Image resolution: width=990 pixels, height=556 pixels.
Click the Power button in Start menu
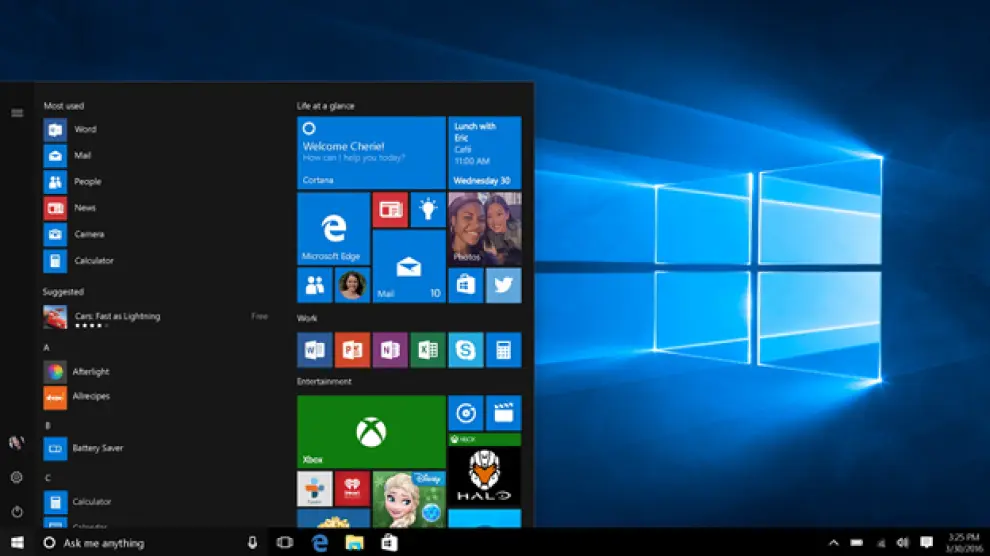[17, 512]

...

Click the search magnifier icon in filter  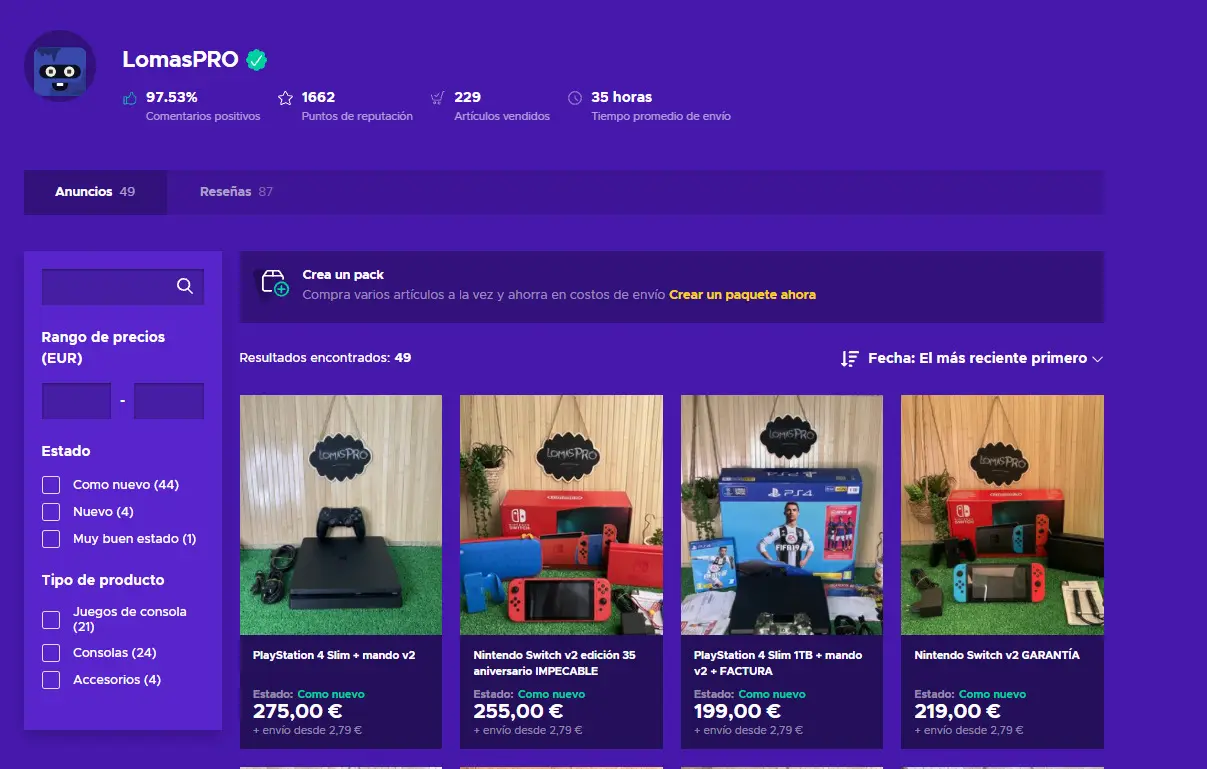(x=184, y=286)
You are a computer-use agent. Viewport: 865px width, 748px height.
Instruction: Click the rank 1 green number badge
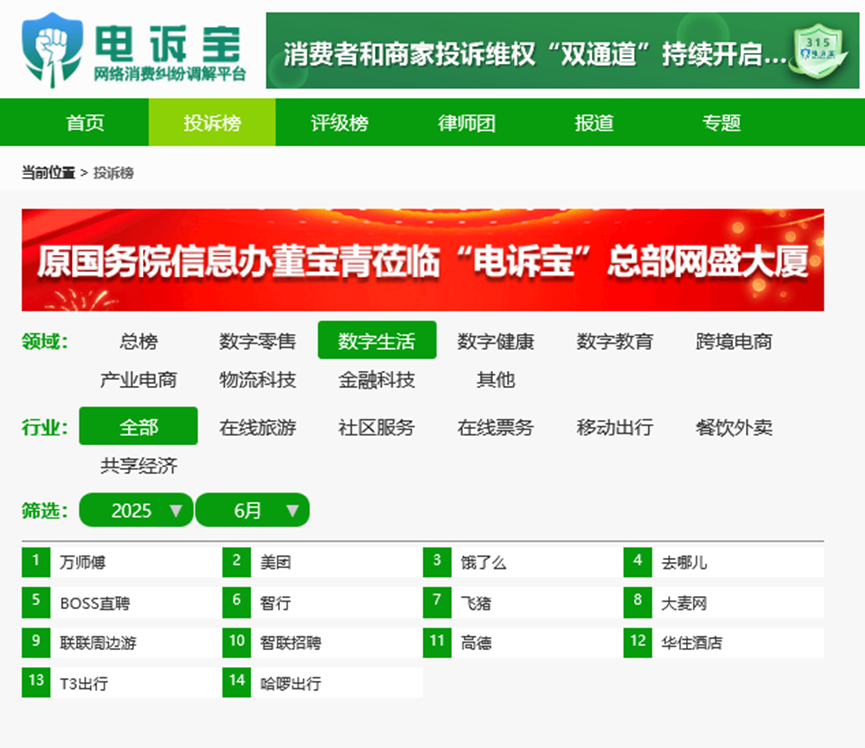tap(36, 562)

==

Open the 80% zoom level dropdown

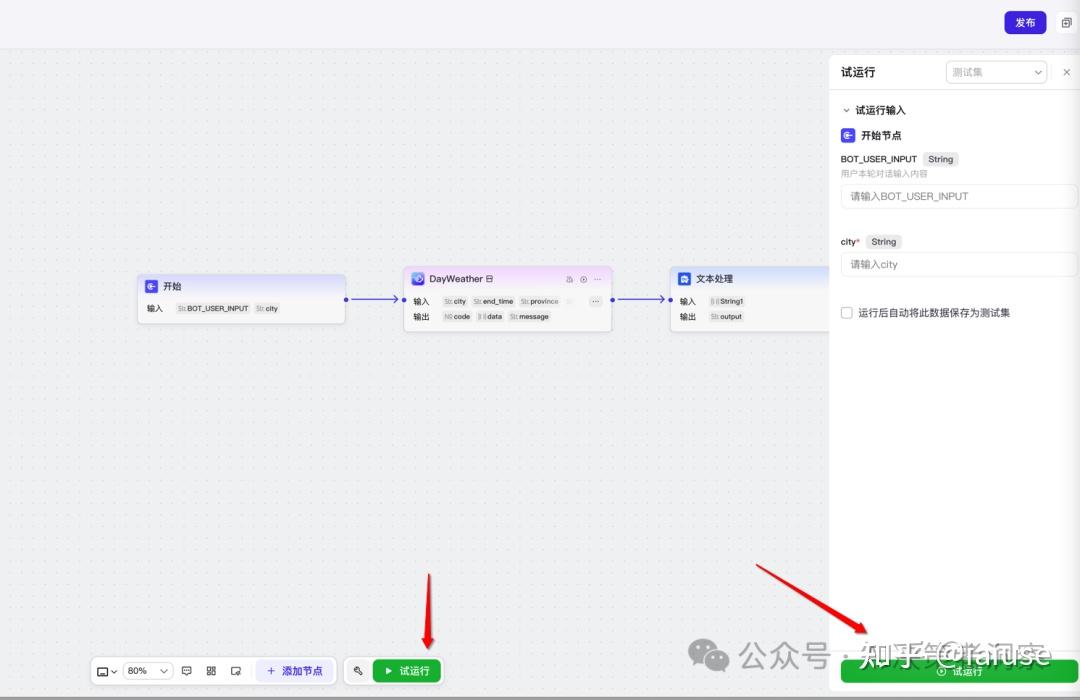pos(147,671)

- [Required action]: Write out every line of the listing that holds the word "height".

- [Problem solution]:
Image resolution: width=990 pixels, height=556 pixels.
You are a computer-use agent. Viewport: 865px width, 748px height.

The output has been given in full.